Task to carry out | Since pictures are not part of the copy, please output only the lines from the one with "800x500 pixels." through the end of the data below, exactly as written.

Supplied records |
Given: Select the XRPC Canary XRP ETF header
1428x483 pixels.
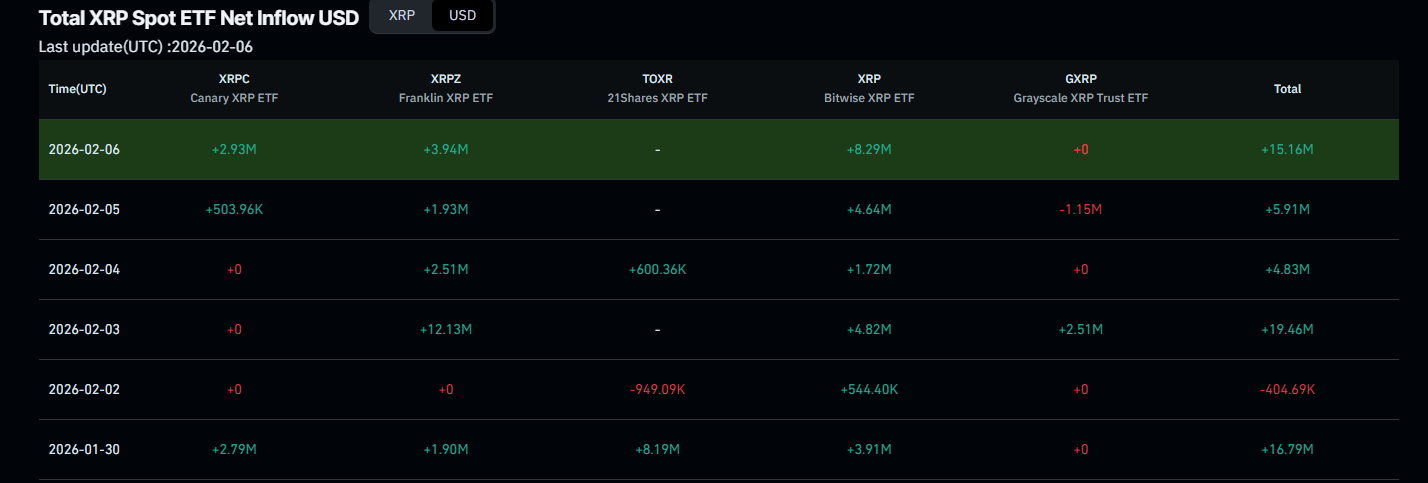Looking at the screenshot, I should pos(234,88).
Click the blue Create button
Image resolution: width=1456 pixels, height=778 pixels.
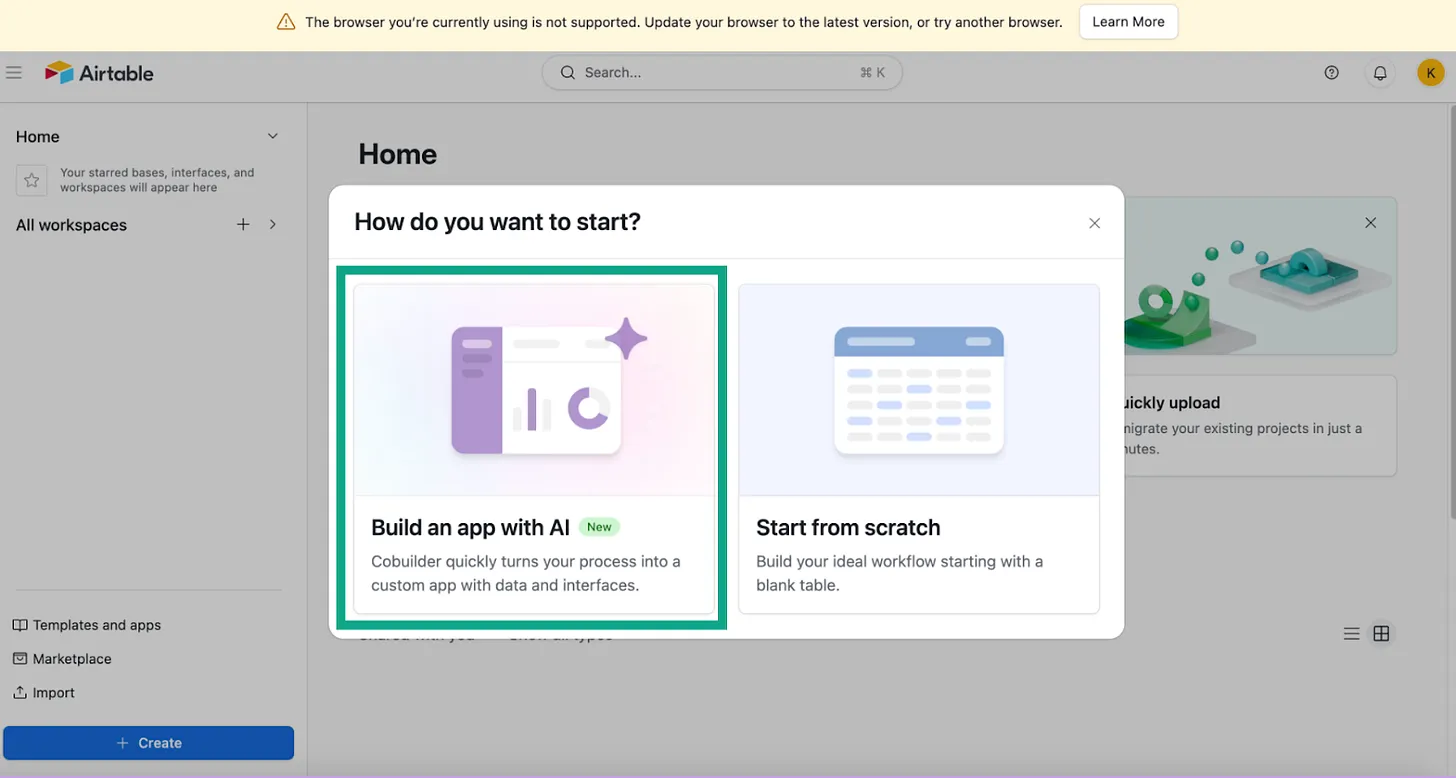(148, 743)
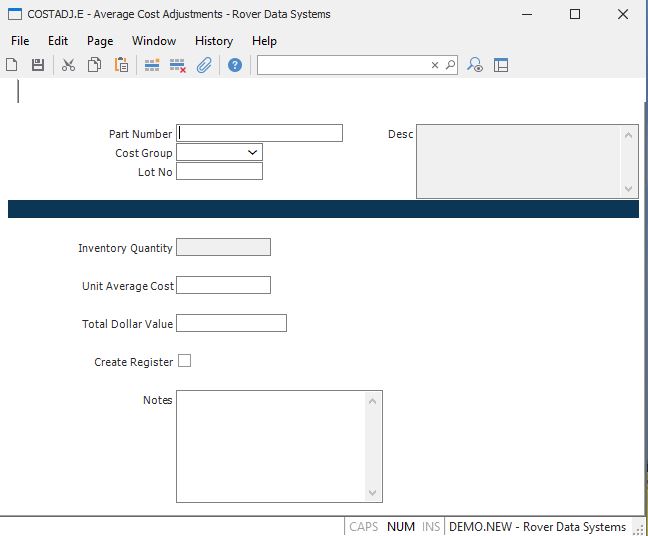The height and width of the screenshot is (536, 648).
Task: Click the Paste clipboard icon
Action: [121, 65]
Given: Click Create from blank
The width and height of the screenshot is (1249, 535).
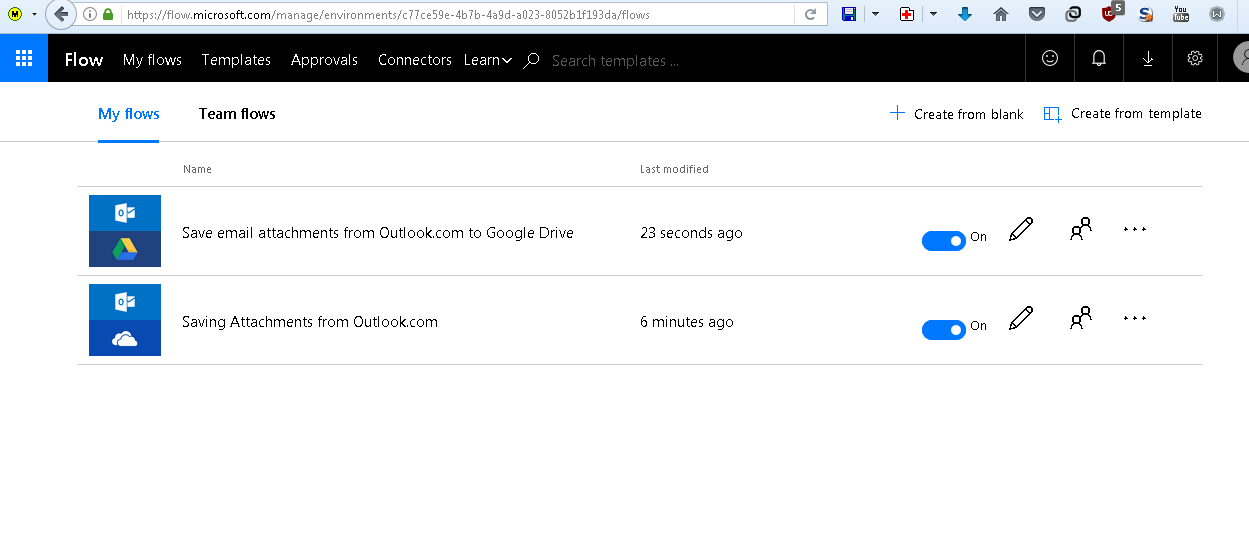Looking at the screenshot, I should click(x=957, y=114).
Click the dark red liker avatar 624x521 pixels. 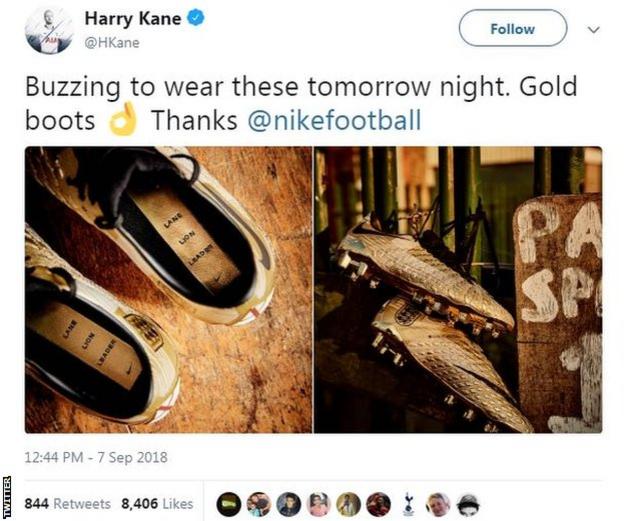point(378,504)
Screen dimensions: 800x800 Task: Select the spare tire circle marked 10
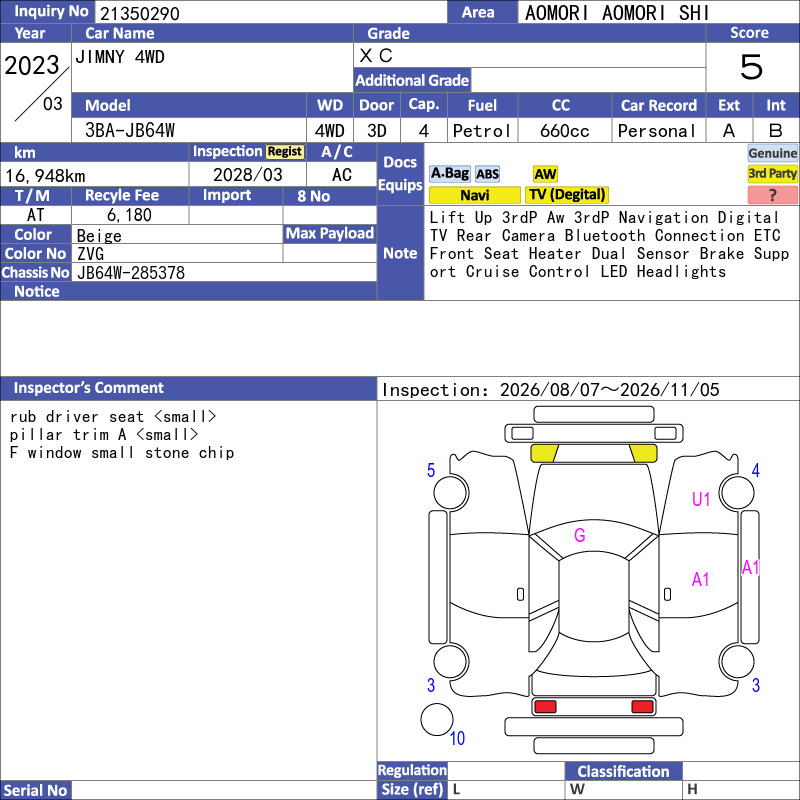click(x=437, y=719)
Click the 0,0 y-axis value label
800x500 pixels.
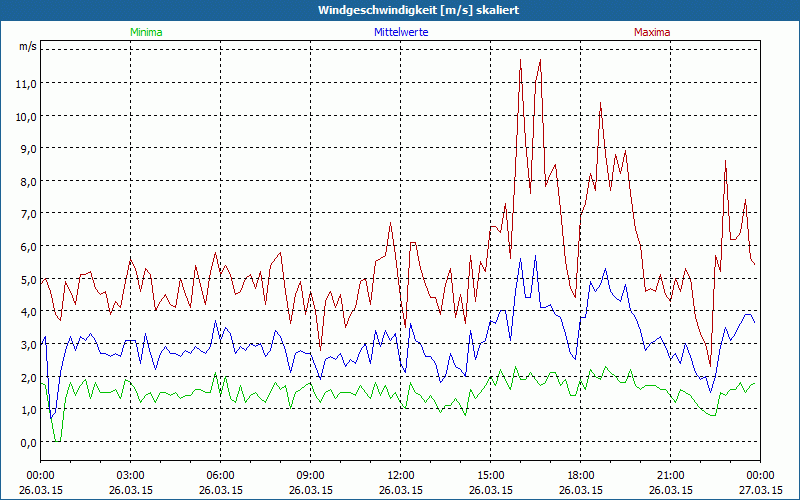coord(27,443)
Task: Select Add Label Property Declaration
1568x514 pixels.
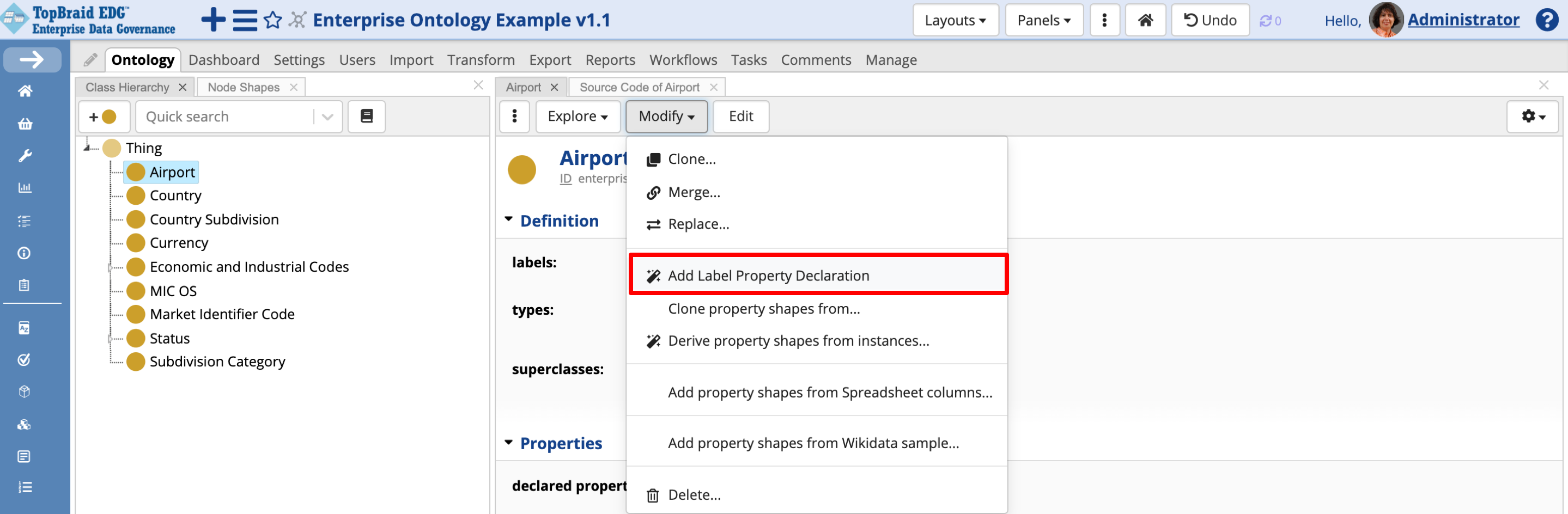Action: click(768, 276)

Output for this task |
800x500 pixels.
coord(27,443)
Task: Select Add Label Property Declaration
1568x514 pixels.
Action: click(768, 276)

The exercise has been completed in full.